Apesar de ter sido visitada por bandeirantes no século XVI, os primeiros a se fixarem na região vieram dos estados de Goiás e Maranhão na segunda metade da década de 1940. Eram aproximadamente 200 famílias que tiveram terras desapropriadas nos seus estados de origem e foram assentadas no local pela Fundação Brasil Central. Nessa época, estava em construção a BR-158, que seguia o traçado aberto pela Expedição Roncador-Xingu. Devido à falta de planejamento na ocupação, da primeira leva de agricultores, poucos permaneceram na região.

dc32.jpgNo início da década de 1970, o governo federal criou programas de incentivo à colonização do Centro-Oeste brasileiro. Organizados em cooperativas, os agricultores gaúchos vieram para o Mato Grosso atraídos pelos financiamentos federais para a compra de grandes propriedades de terra. Dois anos mais tarde, chegaram os primeiros colonos, ao todo 300 famílias, em sua maioria, gaúchas. No ano de 1976, Canarana virou distrito de Barra do Garças e três anos depois se tornou um município autônomo.

No início da colonização, o DC3 da Coopercana serviu para trazer os primeiros colonos e mantimentos para a região. Foto: Pedro Ivo Alcântara.

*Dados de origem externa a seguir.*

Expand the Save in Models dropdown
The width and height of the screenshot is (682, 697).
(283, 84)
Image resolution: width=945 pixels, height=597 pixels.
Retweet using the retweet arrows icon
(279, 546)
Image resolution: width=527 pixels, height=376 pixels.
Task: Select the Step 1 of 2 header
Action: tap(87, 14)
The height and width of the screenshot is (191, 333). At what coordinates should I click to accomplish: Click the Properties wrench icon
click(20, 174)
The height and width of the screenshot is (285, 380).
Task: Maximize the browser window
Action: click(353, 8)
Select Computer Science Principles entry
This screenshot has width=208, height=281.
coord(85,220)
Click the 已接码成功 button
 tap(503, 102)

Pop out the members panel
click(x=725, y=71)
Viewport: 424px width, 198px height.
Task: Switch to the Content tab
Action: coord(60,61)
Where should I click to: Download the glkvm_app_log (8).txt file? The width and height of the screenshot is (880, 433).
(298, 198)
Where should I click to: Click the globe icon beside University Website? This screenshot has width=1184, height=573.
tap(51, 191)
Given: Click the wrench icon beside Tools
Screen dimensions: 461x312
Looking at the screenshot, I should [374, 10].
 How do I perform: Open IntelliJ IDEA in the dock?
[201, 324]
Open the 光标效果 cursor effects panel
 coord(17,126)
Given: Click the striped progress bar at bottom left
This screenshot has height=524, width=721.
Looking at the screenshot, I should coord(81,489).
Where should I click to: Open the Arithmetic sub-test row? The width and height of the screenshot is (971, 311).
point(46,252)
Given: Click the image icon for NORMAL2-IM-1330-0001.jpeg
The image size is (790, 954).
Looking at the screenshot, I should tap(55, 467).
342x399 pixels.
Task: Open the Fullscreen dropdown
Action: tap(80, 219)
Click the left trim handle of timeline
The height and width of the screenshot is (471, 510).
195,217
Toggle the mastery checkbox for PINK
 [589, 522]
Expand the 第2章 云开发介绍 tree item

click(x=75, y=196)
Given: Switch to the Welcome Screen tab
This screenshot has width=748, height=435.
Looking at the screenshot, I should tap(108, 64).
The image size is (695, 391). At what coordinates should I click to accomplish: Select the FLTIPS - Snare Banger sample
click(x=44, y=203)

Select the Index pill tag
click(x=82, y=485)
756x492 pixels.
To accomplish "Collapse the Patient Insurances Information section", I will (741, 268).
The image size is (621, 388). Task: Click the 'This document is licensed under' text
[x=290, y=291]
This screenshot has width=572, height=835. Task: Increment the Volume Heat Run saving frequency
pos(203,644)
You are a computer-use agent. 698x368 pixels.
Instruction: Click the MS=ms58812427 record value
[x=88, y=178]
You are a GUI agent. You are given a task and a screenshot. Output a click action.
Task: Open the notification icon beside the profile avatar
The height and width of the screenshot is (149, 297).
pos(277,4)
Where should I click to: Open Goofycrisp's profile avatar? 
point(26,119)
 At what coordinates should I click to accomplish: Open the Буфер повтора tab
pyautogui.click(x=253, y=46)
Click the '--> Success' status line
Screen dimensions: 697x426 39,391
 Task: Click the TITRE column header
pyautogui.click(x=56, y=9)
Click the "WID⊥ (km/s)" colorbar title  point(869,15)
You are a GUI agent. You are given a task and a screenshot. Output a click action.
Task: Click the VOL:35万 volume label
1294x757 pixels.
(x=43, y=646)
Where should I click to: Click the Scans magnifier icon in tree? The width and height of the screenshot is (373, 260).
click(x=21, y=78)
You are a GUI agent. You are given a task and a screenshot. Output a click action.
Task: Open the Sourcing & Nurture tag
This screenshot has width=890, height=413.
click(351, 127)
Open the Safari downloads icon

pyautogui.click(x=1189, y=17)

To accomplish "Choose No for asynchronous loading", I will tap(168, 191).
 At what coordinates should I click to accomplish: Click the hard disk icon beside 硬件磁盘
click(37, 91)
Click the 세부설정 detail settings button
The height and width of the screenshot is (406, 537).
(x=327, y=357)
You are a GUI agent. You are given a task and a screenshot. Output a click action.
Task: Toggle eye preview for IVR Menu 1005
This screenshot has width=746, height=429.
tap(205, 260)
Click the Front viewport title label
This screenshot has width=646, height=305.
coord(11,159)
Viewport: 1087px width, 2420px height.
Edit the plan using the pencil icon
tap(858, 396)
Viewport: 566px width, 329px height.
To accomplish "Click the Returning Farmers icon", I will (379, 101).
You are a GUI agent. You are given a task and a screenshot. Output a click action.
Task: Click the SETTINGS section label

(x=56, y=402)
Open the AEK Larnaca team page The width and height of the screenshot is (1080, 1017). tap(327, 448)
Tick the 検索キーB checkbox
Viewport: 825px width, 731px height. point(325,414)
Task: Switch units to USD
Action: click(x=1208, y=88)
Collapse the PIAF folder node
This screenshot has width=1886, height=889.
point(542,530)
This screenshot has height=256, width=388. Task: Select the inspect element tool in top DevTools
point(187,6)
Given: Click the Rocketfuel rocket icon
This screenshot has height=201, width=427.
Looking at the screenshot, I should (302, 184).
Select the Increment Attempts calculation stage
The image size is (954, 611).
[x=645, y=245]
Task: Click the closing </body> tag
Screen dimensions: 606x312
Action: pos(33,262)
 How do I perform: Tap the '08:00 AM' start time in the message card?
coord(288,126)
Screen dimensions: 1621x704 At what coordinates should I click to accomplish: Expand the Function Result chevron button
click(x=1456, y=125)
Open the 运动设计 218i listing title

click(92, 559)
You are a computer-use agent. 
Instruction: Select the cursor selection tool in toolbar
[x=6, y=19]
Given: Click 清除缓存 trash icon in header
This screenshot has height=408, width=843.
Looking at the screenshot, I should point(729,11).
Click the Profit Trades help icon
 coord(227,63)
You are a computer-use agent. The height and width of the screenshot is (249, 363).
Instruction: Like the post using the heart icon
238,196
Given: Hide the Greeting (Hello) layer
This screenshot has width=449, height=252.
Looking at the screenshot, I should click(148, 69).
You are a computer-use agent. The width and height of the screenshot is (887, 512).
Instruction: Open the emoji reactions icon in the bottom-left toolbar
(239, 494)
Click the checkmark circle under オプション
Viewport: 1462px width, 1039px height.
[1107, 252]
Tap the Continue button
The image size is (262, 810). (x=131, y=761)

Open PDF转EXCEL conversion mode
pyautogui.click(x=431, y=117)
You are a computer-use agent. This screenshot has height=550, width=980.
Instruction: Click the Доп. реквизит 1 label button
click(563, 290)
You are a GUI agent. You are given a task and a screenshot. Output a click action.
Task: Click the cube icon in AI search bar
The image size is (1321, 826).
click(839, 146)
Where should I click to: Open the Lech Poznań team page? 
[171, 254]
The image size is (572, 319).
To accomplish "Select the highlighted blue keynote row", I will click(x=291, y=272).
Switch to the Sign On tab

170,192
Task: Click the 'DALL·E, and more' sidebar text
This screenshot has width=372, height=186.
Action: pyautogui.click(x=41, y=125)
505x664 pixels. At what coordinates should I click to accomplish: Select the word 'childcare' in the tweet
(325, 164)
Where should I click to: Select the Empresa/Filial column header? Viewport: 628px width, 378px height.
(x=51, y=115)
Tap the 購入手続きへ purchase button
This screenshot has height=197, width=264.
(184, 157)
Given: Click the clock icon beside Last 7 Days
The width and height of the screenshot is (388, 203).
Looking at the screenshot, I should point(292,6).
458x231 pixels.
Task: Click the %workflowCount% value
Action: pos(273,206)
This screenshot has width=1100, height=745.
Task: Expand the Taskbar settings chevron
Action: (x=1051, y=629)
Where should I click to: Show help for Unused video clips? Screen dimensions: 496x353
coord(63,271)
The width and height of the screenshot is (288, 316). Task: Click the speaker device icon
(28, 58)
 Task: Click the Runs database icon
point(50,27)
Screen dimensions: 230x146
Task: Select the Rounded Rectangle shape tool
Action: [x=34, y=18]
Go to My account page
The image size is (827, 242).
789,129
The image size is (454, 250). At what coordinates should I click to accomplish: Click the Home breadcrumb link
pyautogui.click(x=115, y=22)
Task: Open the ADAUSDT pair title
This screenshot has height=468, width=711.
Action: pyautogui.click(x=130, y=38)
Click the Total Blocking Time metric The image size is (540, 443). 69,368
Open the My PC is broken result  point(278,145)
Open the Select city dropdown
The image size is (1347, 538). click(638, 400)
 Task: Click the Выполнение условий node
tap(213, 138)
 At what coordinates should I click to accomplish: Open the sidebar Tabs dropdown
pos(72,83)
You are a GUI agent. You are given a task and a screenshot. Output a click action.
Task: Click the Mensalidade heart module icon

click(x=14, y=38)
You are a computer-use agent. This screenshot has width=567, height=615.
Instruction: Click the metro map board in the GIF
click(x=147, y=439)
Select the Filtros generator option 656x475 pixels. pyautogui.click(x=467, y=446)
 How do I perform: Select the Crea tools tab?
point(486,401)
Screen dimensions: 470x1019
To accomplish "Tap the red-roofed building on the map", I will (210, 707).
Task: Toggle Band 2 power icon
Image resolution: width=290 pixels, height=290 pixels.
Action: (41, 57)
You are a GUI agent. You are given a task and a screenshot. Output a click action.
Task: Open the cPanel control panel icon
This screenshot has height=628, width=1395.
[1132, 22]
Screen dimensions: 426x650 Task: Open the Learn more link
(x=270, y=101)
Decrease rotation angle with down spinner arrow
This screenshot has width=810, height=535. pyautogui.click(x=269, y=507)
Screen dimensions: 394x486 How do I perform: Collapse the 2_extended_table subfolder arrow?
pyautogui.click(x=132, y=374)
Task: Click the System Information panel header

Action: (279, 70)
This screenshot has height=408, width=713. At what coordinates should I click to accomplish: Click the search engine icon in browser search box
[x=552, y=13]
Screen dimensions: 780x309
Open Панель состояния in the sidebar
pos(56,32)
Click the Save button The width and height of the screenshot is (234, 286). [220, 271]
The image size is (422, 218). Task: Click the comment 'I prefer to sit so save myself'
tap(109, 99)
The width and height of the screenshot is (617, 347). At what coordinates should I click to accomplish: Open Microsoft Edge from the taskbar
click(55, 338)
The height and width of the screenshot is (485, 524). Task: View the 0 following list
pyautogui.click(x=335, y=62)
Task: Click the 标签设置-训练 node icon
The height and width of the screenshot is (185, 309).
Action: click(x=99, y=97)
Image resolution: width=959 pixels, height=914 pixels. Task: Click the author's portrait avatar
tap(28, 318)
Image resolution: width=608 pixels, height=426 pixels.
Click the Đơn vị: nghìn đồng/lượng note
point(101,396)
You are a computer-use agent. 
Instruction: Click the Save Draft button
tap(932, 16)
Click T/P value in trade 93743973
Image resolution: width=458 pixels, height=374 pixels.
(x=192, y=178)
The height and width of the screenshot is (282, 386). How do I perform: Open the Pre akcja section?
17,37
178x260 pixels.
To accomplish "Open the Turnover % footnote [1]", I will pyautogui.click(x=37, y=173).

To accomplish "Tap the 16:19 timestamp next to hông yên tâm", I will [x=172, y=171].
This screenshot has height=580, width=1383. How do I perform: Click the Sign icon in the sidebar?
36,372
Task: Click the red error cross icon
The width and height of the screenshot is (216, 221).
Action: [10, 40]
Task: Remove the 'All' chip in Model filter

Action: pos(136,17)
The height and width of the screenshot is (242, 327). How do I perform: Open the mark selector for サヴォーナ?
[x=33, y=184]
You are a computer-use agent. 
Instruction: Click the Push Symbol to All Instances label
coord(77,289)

Assim como a maioria das cidades vizinhas, a principal atividade da economia local é a pecuária. Com rebanho bovino estimado em cerca de 350 mil cabeças de gado, a área de pasto do município é de 600 mil hectares. Uma das principais indústrias do gênero, na região funciona o Frigorífico Vale do Kuluene, com capacidade de 550 abates por dia.

A agricultura também é responsável por boa parte da receita municipal. Com uma área total de lavoura de 55 mil hectares, a soja destaca-se como o mais importante produto agrícola, com 43,5 mil hectares de área plantada e cerca de 2,1 milhões de sacas colhidas na última safra. Em segundo lugar, o plantio de arroz ocupa 10 mil hectares produzindo 380 mil sacas.

Atualmente, o turismo começa a despontar como uma nova alternativa econômica. Eliane Felten, secretaria municipal de agricultura (responsável pela área de turismo e meio ambiente), acredita que a cidade tem um enorme potencial no setor, principalmente por ser um dos únicos acessos por terra ao Parque Indígena do Xingu. “Temos como objetivo montar projetos de ecoturismo, a região é muito procurada por pescadores e queremos desenvolver essa atividade de maneira não predatória”, explica Felten.

Domingo, 13/05/2001

Engraçado, as fãs que ontem estavam se descabelando na porta do hotel, hoje nem apareceram…

Nesse domingo, dia das mães, Água Boa parecia mais uma cidade fantasma. Até os restaurantes estavam fechados.

O marasmo nos contaminou. Vamos amanhã para Canarana.